Entre los veinte y los cuarenta años de edad, Juan Ecuménico realizó innumerables viajes alrededor del mundo. Quería perfeccionarse en el manejo de algunos dialectos poco conocidos y aprender aquellas lenguas de escasa o nula difusión. En todos los lugares fue recibido con honores. Sus rápidos progresos hacían que nuestra celebridad abandonara un país o una región en corto tiempo, lo cual era lamentado por sus huéspedes. Daba la impresión de que visitaba una zona con el deliberado propósito de demostrar que podía huir velozmente de ella.
Fue esa la razón del desconcierto general cuando recaló en París por término de un año. Más aún, no se lo veía casi. Pasaba horas y horas encerrado, incluso días y días. Cuando le preguntaron por la razón de esa conducta contestó: “hace poco decían que huía de todos los lugares, y era cierto. Hoy escapo de mi tiempo. Estoy visitando todos los idiomas que ya nadie habla.” Si eligió Paris, fue solo por la gran disponibilidad de material bibliográfico para dicha tarea, descontando el material que él mismo se había procurado en sus largos viajes. Así, llegó a dominar todas las lenguas, las vivas y las muertas.
Cierta vez le preguntaron si le producía placer atesorar tantas lenguas. Respondió que no le daba placer, y que tampoco consideraba que fuera un tesoro. Era  una capacidad innata que le brindaba la posibilidad de escapar hacia otras formas de pensamiento. Era una necesidad, no un placer.

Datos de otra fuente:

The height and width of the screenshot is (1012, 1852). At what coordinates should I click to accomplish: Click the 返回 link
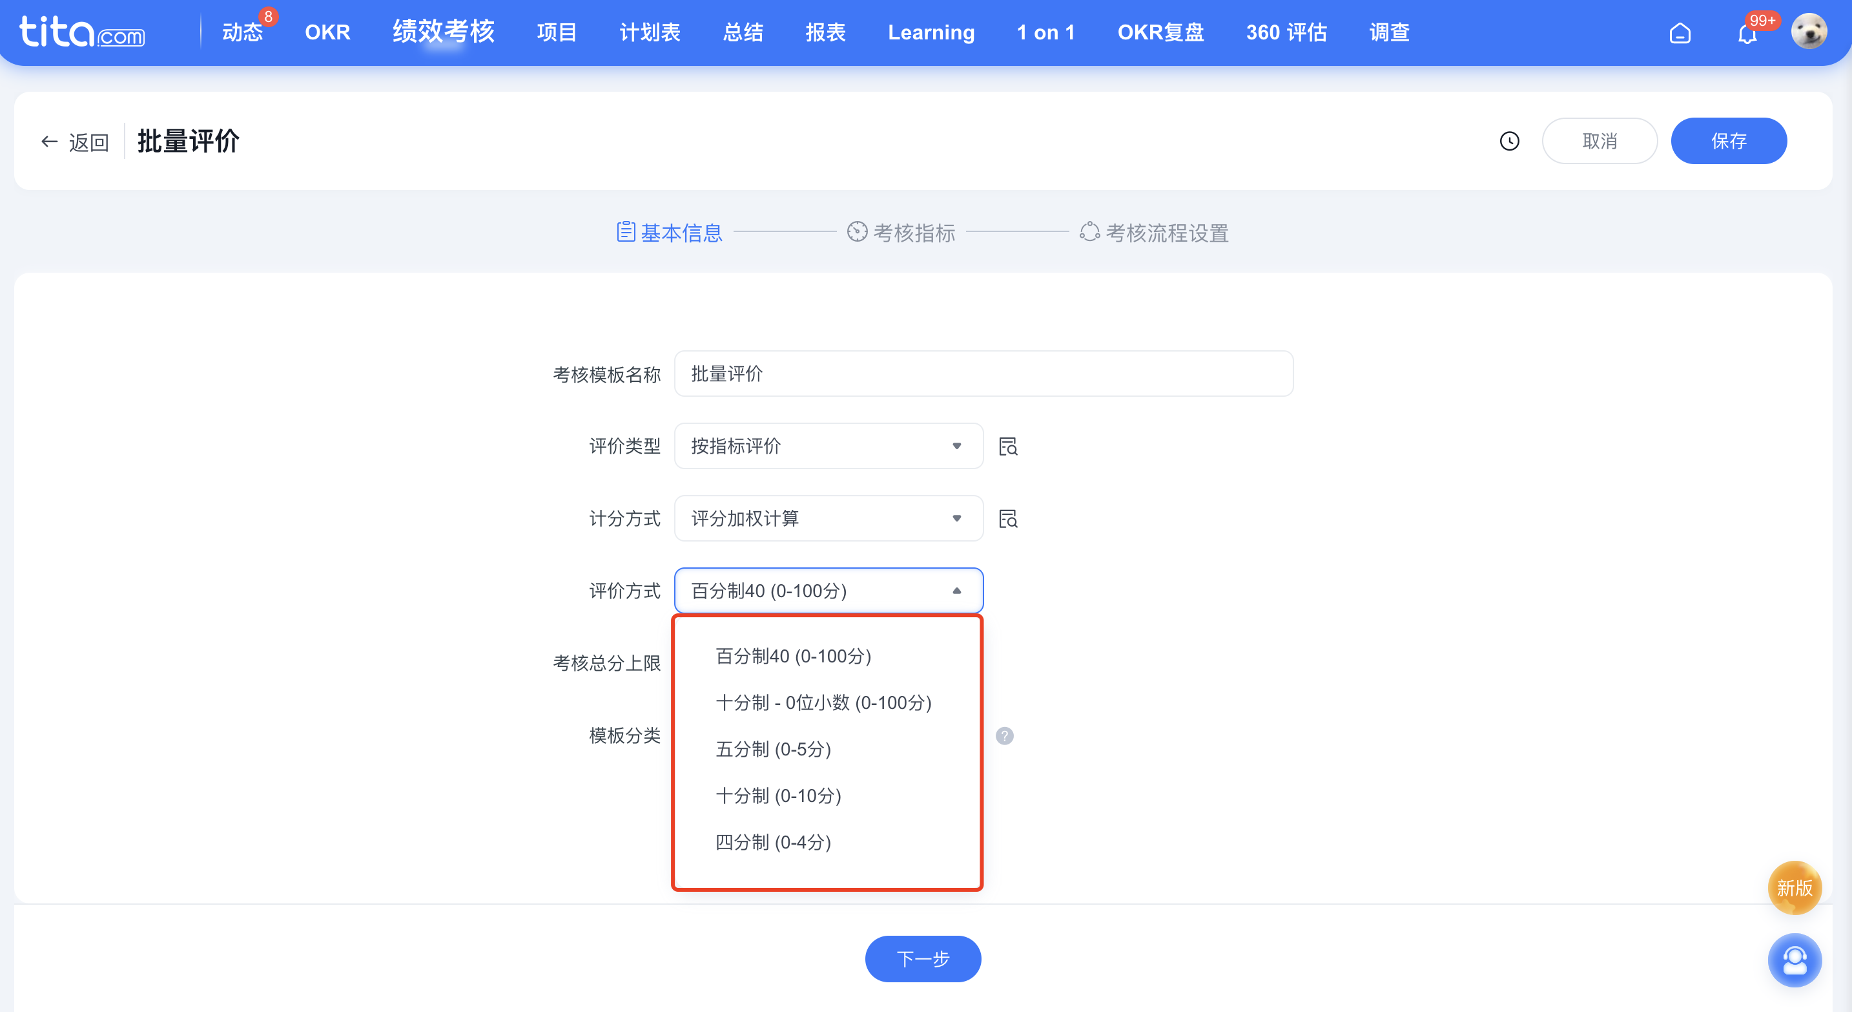point(86,141)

Incluso esa capacidad lo había llevado a aprender inutilidades como el esperanto, lo cual demostraba que las capacidades suelen ser muy difíciles de domesticar.
Sin embargo, quería dejar algo que no fuera el mero testimonio de una capacidad. Se aplicó a la escritura, valiéndose de las innumerables culturas que había tratado en libros o personalmente, y de las infinitas lenguas que dominaba. Desde el primer momento demostró un don natural para cultivar  las letras. Poderosa imaginación, firme estructura de los textos, prosa encomiable. Comenzó por la novela, y en cuanto se sintió encadenado, cultivó el ensayo, el cuento, el drama, y hasta el poema. Para ganarse la libertad jamás repitió un texto en un mismo idioma. Más tarde que temprano, le dieron el premio Nobel. Se comentaba por esos días, que si bien la producción de Juan era de una calidad asombrosa, la obtención del premio, que él no esperaba ni quería, se debía principalmente a ese poema japonés y esa famosa  novela de ciencia ficción en gaélico antiguo.

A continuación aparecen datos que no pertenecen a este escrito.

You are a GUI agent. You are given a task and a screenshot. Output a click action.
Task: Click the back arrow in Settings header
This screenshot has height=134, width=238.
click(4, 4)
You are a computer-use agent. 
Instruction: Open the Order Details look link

A los ochenta años relajó la mente y dejó los libros, tanto los que leía como los que paría. Había escrito en una enorme cantidad de lenguas, vivas y muertas. Le dedicó al menos un breve cuento a todos los idiomas que dominaba, que eran todos. No tenía mucha inclinación por el ingles y el castellano, pues los suponía vulgares y demasiado transitados. Pero no los rechazó The jail y Las cadenas de la cultura lo prueban. Si, a los ochenta años dejó todo, pero continuó viajando para experimentar la vivencia de lo otro, lo diferente. Cuando las agresiones de la vejez atentaron contra su vida nómada, y tuvo que decidir un paradero, eligió una aldea de los trobiandeses, cuya lengua consideraba superior. Él les había dedicado una novela, que estos iletrados no sospechaban, en la cual se indagaba con agudo ingenio sobre las preocupaciones metafísicas de los esquimales. (Afortunadamente, Juan era demasiado inteligente como para confundir los beneficios de una lengua con un pueblo y su cultura.)

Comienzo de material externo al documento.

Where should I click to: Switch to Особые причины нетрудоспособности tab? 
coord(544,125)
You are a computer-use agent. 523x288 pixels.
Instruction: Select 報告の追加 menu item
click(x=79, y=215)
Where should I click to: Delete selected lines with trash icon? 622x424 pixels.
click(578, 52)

Antes de terminar me gustaría agregar algo sobre la posible reclusión de nuestro escritor y políglota entre la libertad de los trobiandeses.
Curiosamente todos los libros de Juan fueron traducidos a todos los idiomas, aunque él jamás tradujo uno. Incluso hubo quienes tuvieron que aprender ignoradas lenguas para tal fin  ¿ Era una cuestión de principios? Por último, se mostraba huraño con los diccionarios y los manuales. Allí se leía: Juan Ecuménico, seudónimo de Jesús Espinosa, escritor argentino nacido en 1899. Sí. Definitivamente era una cuestión de principios.

Y Dios confundió las lenguas para que no se confundan los pueblos, dispersándolos sobre la faz de la tierra,  para preservar a aquel que había elegido.
Exégesis del Génesis, de mi autoría.